The first link leads to a letter dated January 13, 2016, by EFSA’s Executive Director Bernhard Url; this is the reply to the ludicrous letter of November 27, 2015, by which Christopher Portier and over 90 other signatories – including, incidentally, IARC Director Elect Elisabete Weiderpass – urged European Commissioner Vytenis Andriukaitis to ditch EFSAs evaluation of glyphosate. It is rather surprising for a high-level scientific journal to accept a secondary reference in lieu of a link to the primary document.

In addition, the full relevant quote is as follows:

In contrast to the IARC evaluation of the epidemiological studies as being of limited evidence, the EU experts have concluded that the human evidence is very limited and, therefore, insufficient for classification under the CLP criteria. There is a minority view (one EU Member State) […]

Foucart and Horel did not cherry-pick “insufficient for classification under the CLP criteria”, or for that matter stronger language from the EFSA assessment report such as “glyphosate is unlikely to pose a carcinogenic hazard to humans and the evidence does not support classification with regard to its carcinogenic potential according to Regulation (EC) No 1272/2008.”
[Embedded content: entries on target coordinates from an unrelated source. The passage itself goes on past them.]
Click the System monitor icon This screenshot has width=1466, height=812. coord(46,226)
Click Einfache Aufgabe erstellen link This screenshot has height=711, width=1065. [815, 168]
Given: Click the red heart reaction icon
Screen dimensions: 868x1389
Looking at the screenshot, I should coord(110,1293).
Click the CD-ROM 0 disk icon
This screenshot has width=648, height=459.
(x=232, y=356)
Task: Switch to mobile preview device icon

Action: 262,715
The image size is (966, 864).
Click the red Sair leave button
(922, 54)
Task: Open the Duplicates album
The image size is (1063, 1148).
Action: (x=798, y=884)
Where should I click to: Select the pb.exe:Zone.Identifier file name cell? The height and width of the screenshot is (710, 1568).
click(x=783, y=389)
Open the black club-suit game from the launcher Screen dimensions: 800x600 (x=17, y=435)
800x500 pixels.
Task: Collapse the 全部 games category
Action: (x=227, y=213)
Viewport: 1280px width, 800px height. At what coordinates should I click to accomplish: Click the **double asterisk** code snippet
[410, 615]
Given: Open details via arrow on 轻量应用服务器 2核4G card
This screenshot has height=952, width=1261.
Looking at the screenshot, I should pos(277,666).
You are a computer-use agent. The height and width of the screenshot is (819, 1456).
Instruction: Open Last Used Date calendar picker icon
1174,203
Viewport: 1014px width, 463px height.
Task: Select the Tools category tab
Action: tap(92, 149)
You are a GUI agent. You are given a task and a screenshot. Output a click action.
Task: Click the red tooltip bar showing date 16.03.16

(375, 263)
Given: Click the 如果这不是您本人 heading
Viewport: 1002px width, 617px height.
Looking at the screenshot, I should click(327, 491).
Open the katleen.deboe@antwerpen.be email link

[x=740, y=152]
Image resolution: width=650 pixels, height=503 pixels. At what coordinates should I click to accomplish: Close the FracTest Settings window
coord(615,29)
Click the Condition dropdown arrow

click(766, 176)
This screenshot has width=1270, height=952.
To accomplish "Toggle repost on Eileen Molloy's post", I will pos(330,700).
What is a reader unfamiliar with the issue to take from their text? That the Andreotti et al., 2017, paper provides “very limited” evidence, in other words that it is useless. This is plainly suggested by the last sentence.

Again Monsanto would have damned the Andreotti paper a full 20 years in advance!

Note also that the Andreotti paper is posterior to the EFSA assessment, and that the previous results from the AHS study (De Roos et al., 2005) were just one element out of dozens, if not hundreds, used by EFSA. And also by IARC… Therefore, if the EFSA assessment were to be held invalid because of a 1997 Monsanto pronouncement, so should the IARC classification!

And, of course, there is again no reference. What is dubbed here “an internal report” is an attachment to an internal E-mail, providing some “preliminary thoughts” to a Communications Subcommittee:

At your last meeting, I was asked to provide some background thoughts on Epidemiology and the Agricultural Health Study (AHS) that you could use to build positive messages. Please find some preliminary thoughts attached.

In addition it is conspicuously marked as a “draft”. Sheer intellectual honesty would require recognition that such a document provides no evidence beyond that of its mere existence.

This draft was produced at a time when the health research agencies were still enrolling participants in the AHS. Simply put, it is presumptuous to assert that John Acquavella would have made damning pronouncements on a then largely unknown protocol when exposing the limitations of the AHS “by comparison with the hypothetical ideal study.”

And, rather than flagging the risk of “potentially masking associations between exposure and disease,” he was, obviously, concerned by the possible false positives:

Inaccurate exposure classification […] can also create spurious exposure disease associations. In a study of this size, there will be some, perhaps many, spurious exposure-disease findings due to exposure misclassification.

We are taken for a ride

With its publication of the Foucart-Horel letter, Nature has exposed the amount of disinformation and the level of distortion of facts that may go into three paragraphs of activist writing. Its non-acceptance of our letter, in turn, has allowed a debunking beyond the six paragraphs we proposed to the journal.

The verdict is scathing, particularly for the European Parliament which has acted and is still acting largely on the basis of such fake news, although they had been debunked previously.

Will it understand that it has been taken for a ride?

André Heitz is an agronomist by training and former United Nations system civil servant (International Union for the Protection of New Varieties of Plants – UPOV – and World Intellectual Property Organization – WIPO). He blogs in French.